Nowadays, one of the major purposes for achieving long-term sustainability in agriculture is to achieve greater NPFP. The more N transferred from vegetative organs to grains at the grain-filling stage, the stronger N assimilation ability after silking can not only increase maize yield but also improve N productivity. The increase in the N rate usually leads to a decrease in NPFP [45]. Contrarily, reducing the N rate can balance crops’ requirements for N and their availability of it [42]. According to our research, NPFP increased with planting density from D1 to D2. This was mainly due to the fact that increasing planting density maximized the absorption of nutrients applied in fertilizers and other organic sources of available N. In contrast, NPFP decreased with increasing planting density from D2 to D3. As the most substantial organ for absorption and storage of nitrogen in pre-anthesis plants, the decline in leaf N concentration of maize under crowded stress (high planting density) may be the source. Modifications in the nitrogen distribution among plant organs will result in a reduction in leaf concentration [45].

Stem development was significantly impacted by planting density and N rate. The optimum planting density was typically site-specific and completely reliant on the environment. According to our findings, high densities potentially cause the plant to be more agitated when there is a deficit of water easily accessible. WUE increased with planting density until a critical threshold, after which it decreased, with the possible exception of years of exceptional drought, according to the findings of several earlier studies [46]. According to Peake et al. [47], increasing maize planting density caused WUE to first increase and then decrease. As compared to that at D1, the average WUE at D2 increased by 8.8%. However, if compared to that at D2, the average WUE at D3 decreased by 12.7%. This resulted from an increase in ET and a noticeably lower grain yield at D3 than at D2. In addition, at D1 and D2, WUE at N240 was lower than that at N180, owing to the high sensitivity of plants to soil moisture at high N rates.

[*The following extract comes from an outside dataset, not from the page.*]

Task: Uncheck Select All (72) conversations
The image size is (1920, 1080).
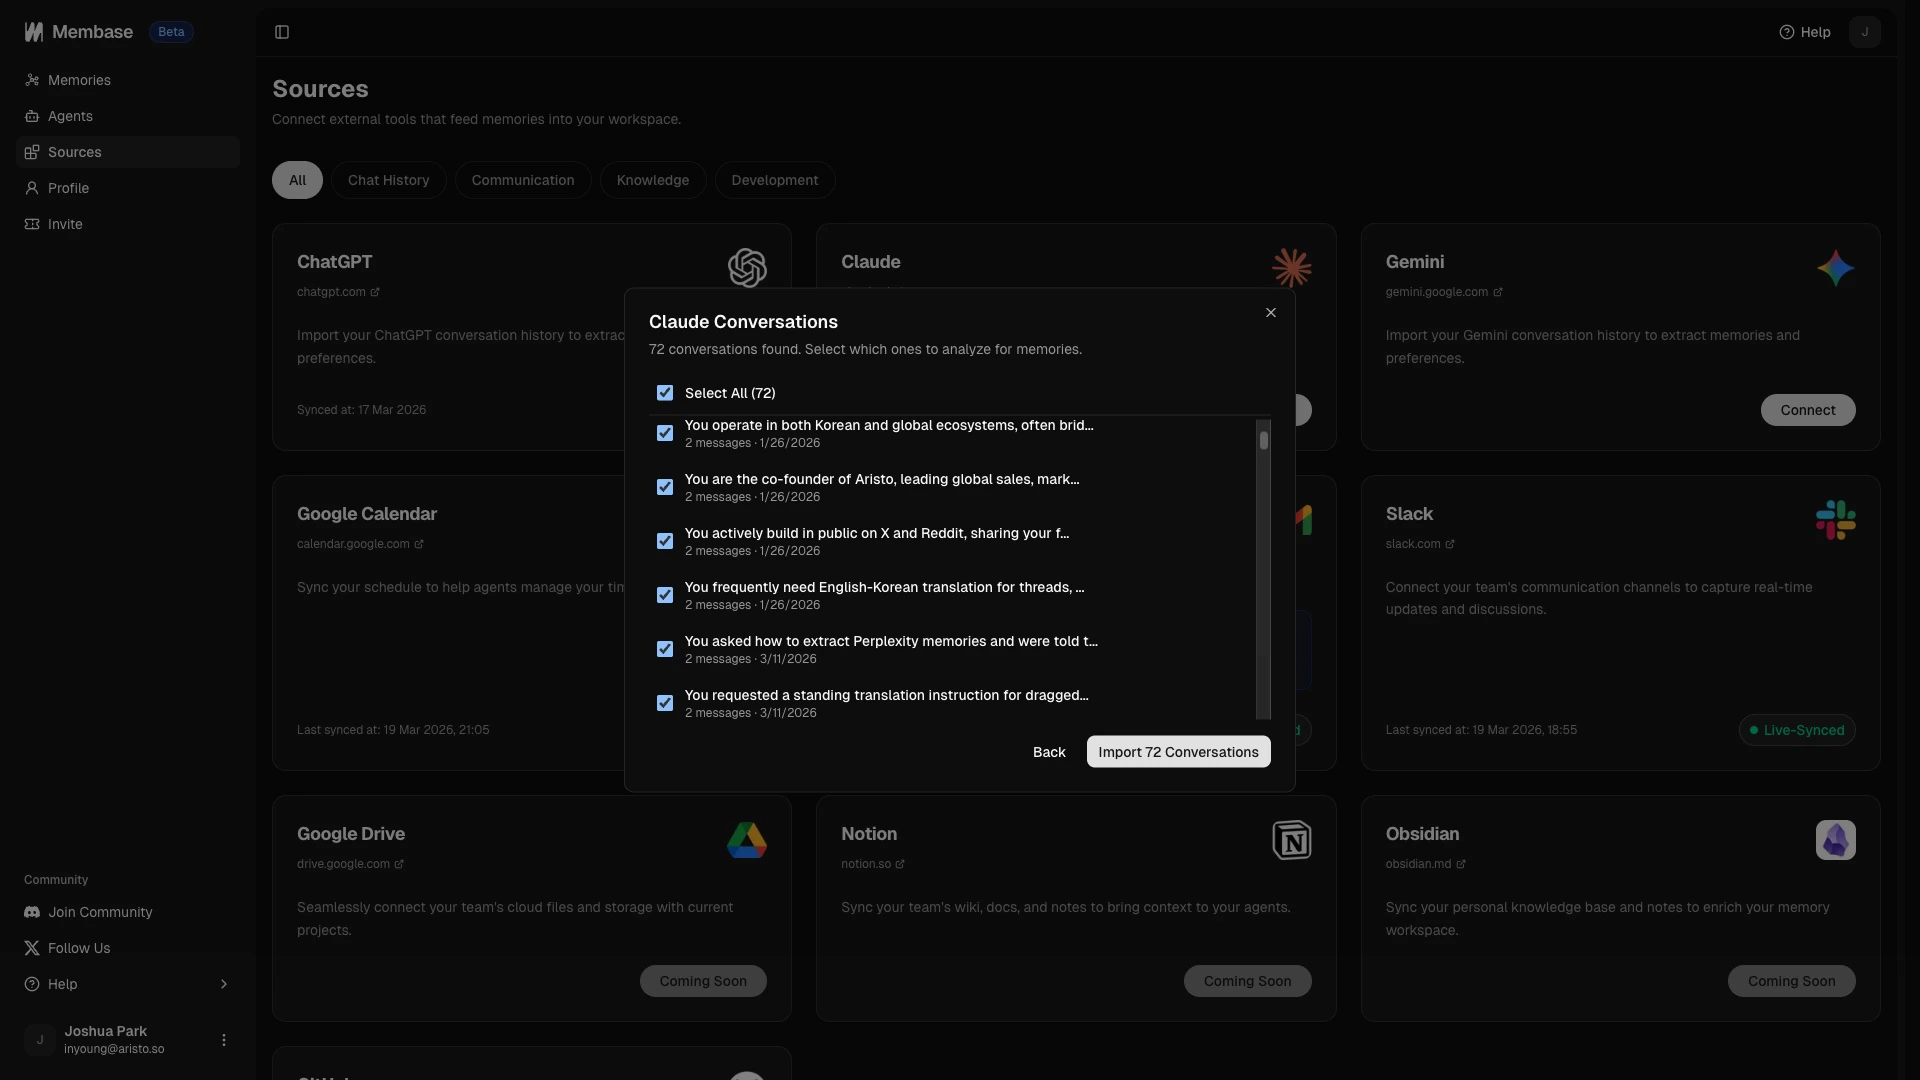Action: 665,393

The patchy distribution of fertility in the experimental field exerts a random effect on the grain yield of each experimental plot. This error is randomly generated and unavoidable, and the magnitude of values and the occurrence of positive and negative values are not certain and can only be reduced by a reasonable trial design. Experimental errors caused by soil differences can be significantly reduced by a reasonable field trial design. Setting up multiple replicates at the same time not only reduces the error but also allows the magnitude of the experimental error to be estimated based on the differences in the observed values in different plots of the same treatment.

5. Conclusions

Exploring photosynthesis and grain-filling characteristics can provide ideas for maize management at the physiological level. The population photosynthetic rate of both maize varieties increased with the increase in the N rate at the same planting density. The maximum population photosynthetic rate was obtained in the D2N180 treatment. Grain weight, maximum and average filling rates, and grain yield of both varieties reached the maximum in the D2N180 treatment, with no significant difference between D2N180 and D2N240, which demonstrated that the optimized planting density and N rate increased grain yield by increasing both population photosynthetic rate and grain weight. Both WUE and NPFP presented increasing and then decreasing trends with increasing planting density and N rate within certain planting density and N rate ranges. Overall, the D2N180 treatment was more favorable for grain yield, WUE, and NPFP of maize. This study can provide guidance for the selection of reasonable planting density and N management strategies of maize under mulched drip irrigation in northwest China. Further studies may focus on investigating the sink-source relationships, grain nutrients dynamic, and hormonal responses under different planting densities and N rates.